Adelie PenguinPygoscelis adeliae
Breeding Range: Antarctica, South Shetlands, South Orkneys, Bouvet, Balleny and Peter Island
World Population: 2,500,000 breeding pairs
Among the 17 species of penguins, Adélie penguins Pygoscelis adeliae are the best studied of all penguins. They were named from Adélie Land, where they were first scientifically described in 1840 by the French explorer Jules Dumont d’Urville, who named this portion of the Antarctic continent in honor of his wife, Adèle.
Compared to other penguins, the Adélie penguin’s simple black and white robe lacks the exotic touch of the Macaroni’s and Rockhopper’s hairs or the colourful throat patch of King and Emperor penguins. However this simple plumage ensures good camouflage against predators and prey - black back against the dark depths of the sea, and white belly against the bright sea surface above.
While sexes are alike, males are slightly larger than females, especially their bill. Bill length is often used to determine sex. Adélie penguins weigh between 3.8kg and 5.8kg depending on their stage in the breeding season.
A total of 2.5 millions pairs of Adélie penguins currently breed on the Antarctic continent and the small islands around it, the largest concentration being encountered in the Ross Sea region (1,000,000 pairs).
The annual cycle can be summarized by the following milestones:
These stages in the breeding cycle are highly synchronized to the Antarctic summer (October to April) to take advantage of the light sea ice and the peak in marine resources that occur at that time. The reminder of the year is spent at sea where birds show little signs of activity.
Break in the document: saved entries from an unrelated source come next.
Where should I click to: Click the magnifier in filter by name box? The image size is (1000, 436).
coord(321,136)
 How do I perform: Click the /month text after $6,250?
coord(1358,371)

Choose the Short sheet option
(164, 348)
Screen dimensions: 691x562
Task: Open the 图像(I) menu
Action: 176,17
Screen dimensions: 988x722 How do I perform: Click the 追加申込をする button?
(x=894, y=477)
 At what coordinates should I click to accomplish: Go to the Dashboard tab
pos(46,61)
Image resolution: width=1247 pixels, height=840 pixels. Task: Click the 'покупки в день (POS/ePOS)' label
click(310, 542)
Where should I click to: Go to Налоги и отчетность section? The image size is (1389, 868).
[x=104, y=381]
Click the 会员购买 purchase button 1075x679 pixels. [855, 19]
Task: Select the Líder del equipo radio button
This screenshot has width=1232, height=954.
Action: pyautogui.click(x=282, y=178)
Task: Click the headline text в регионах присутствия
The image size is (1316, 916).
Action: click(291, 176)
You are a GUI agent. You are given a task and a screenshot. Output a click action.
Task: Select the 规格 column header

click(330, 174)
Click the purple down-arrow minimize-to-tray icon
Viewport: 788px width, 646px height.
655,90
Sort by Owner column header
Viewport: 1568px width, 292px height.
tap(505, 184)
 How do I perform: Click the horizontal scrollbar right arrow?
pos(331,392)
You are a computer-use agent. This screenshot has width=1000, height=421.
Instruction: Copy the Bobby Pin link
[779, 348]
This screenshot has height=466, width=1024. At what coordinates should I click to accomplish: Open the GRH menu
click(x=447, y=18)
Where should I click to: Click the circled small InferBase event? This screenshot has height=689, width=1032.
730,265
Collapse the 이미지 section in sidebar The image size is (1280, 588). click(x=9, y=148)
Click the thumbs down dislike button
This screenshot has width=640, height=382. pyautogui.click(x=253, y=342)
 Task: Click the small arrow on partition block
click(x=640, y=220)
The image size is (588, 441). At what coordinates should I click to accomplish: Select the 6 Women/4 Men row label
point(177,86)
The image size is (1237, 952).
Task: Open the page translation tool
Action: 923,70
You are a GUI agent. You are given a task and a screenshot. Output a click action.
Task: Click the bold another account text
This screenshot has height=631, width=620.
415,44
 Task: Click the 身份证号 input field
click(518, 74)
Adélie penguins lay one or two eggs, each weighing 100g to125g (about 2.6% the female body mass). The eggs are incubated alternatively by each parent for a period of 30- 40 days. This short incubation period (in comparison with that of Gentoo or Chinstrap penguins) is due to the short Antarctic summer.
Newly-hatched chicks are incubated by one parent while the other feeds at sea, with changes in incubation duties taking place every 1 to 3 days. This guard phase lasts 22 days and is followed by a crèche phase during which both parents forage at sea, and unattended chicks gather in small groups of 3 to 20 chicks, called crèches. This reduces the risk of predation and helps to protect the chicks from severe weather. Fledging occurs after 52 to 61 days, with an average of 77% of chicks surviving to fledge.
Studies conducted in several locations have revealed that populations of Adélie penguins are either stable or increasing, but since population trends are highly dependent on the sea-ice distribution, there is a fear that global warming may ultimately affect Adélie penguin populations. Adélie penguins colonize the ice-free zone of the Antarctic continent for the short summer breeding season, and their at-sea activities (90% of their life) depend on the structure and annual fluctuations of the sea ice to a point that they are sometimes referred to as the creatures of the pack ice (sensu Ainley). This intricate relationship is illustrated by the birds’ foraging ranges, which are defined by the maximum extent of the sea ice.
When at sea, Adélie penguins lose their sluggish appearance, common to all penguins on land, to become torpedo-like swimmers that hunt their prey at depths of up to 170m, during dives that can last over 5 minutes. However, most of their diving activity is concentrated in the first 50m of the water column, because being visual predators, their maximum dive depth is determined by light penetration. These extraordinary diving performances are permitted by a series of physiological and biochemical adaptations that allow Adélie penguins to extend their time beyond that which other penguins of similar size cannot withstand.
Adélie penguins feed principally on a mixed diet of Antarctic krill Euphausia superba and Crystal krill E. crystallorophias, although the diet switches progressively to fish (mostly Pleuragramma antarcticum) during the breeding season, and squid during winter.
When diving from the water surface to the depth at which they find their prey, Adélie penguins adopt a cruising speed of 2m/s, which has been thought to represent the speed that gives the minimum energy cost. However, once they reach the dense schools of krill at the bottom of their dives, they slow down in order to catch their prey. They generally prefer female krill heavy with eggs, which have a higher energy content.
Today the threats of global environmental change, and competition from commercial fishing, threaten the future of seabirds and Adélie penguins, which rely on sea-ice and krill. Adélie penguins also face predation by Leopard seals and killer whales at sea, and Giant petrels and skuas on land.
Recommended lecture: The Adélie penguin: bellwether of climate change. By D. G. Ainley. Columbia University Press, New York, 310 p.